53. Maximum Subarray

Reformulated question¶

Given a non-empty integer array nums, return the largest possible sum of any contiguous subarray.

Example:

nums = [-2,1,-3,4,-1,2,1,-5,4] -> 6
best subarray: [4,-1,2,1]

Key trick¶

Use Kadane's algorithm:

Keep the best sum ending at the current index.
Either extend the previous subarray or start fresh at the current number.
Track the global maximum.

Trap¶

Common mistakes:

Returning 0 for all-negative arrays.
Resetting too early and losing the case where the best subarray is a single negative number.
Confusing contiguous subarray with subsequence.

Why this question is interesting¶

It is a simple-looking problem that tests whether you can:

Turn a brute force idea into a linear-time DP/greedy solution.
Maintain the right invariant with only \(O(1)\) extra space.

■ THE DATA ■
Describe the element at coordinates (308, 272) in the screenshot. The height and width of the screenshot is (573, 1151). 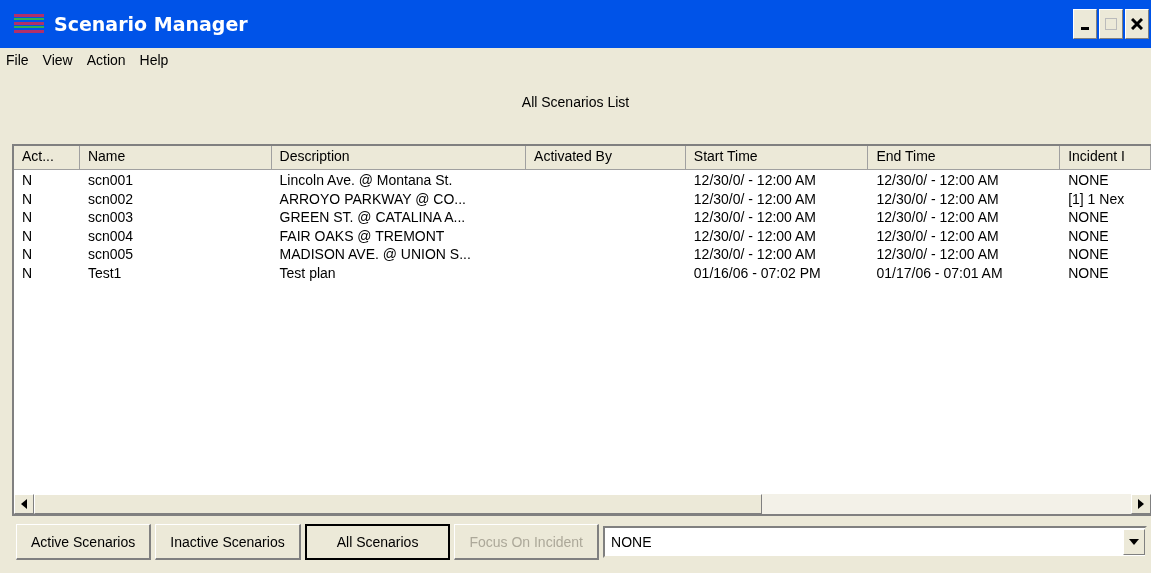
I see `table-cell: Test plan` at that location.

■ ACTIVITY ■
Reproduce the Maximum Subarray notes in full, word for word. This data comes from a different source than the Maximum Subarray notes.

■ REPLY ■
53. Maximum Subarray

Reformulated question¶

Given a non-empty integer array nums, return the largest possible sum of any contiguous subarray.

Example:

nums = [-2,1,-3,4,-1,2,1,-5,4] -> 6
best subarray: [4,-1,2,1]

Key trick¶

Use Kadane's algorithm:

Keep the best sum ending at the current index.
Either extend the previous subarray or start fresh at the current number.
Track the global maximum.

Trap¶

Common mistakes:

Returning 0 for all-negative arrays.
Resetting too early and losing the case where the best subarray is a single negative number.
Confusing contiguous subarray with subsequence.

Why this question is interesting¶

It is a simple-looking problem that tests whether you can:

Turn a brute force idea into a linear-time DP/greedy solution.
Maintain the right invariant with only \(O(1)\) extra space.